The answer must be every line below that contains the string "computer".
____ Input data
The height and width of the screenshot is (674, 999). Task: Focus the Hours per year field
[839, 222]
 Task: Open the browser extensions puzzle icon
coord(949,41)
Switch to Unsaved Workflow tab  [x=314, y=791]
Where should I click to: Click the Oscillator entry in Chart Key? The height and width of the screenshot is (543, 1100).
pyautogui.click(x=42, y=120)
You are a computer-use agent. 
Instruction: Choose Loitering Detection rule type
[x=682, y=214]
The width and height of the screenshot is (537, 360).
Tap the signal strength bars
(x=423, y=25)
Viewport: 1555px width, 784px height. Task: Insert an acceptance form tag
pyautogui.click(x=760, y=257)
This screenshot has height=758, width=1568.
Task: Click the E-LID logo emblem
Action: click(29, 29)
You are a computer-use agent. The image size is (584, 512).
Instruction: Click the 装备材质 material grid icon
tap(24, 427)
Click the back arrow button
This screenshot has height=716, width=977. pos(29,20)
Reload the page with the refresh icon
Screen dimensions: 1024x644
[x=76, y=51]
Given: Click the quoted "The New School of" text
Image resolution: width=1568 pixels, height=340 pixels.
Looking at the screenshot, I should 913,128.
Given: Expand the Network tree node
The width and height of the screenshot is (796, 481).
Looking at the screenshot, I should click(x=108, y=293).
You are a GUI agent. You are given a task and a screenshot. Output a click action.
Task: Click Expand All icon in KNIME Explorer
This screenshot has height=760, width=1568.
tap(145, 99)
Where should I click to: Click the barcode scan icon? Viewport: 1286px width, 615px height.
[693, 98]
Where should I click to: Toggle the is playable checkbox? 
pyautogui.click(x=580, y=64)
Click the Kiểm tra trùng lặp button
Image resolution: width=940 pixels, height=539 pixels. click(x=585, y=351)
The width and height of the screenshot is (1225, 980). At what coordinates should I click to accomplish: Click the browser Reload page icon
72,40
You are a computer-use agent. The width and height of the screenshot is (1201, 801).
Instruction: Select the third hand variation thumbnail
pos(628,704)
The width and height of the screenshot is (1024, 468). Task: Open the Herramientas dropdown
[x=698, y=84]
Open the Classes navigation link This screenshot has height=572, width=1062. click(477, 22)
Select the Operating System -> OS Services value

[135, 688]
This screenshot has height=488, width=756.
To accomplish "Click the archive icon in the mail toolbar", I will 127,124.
________
Written answer →
You are a computer-use agent. 
You are a computer-use agent. The image size is (584, 512).
You are a computer-use agent. The width and height of the screenshot is (1201, 801).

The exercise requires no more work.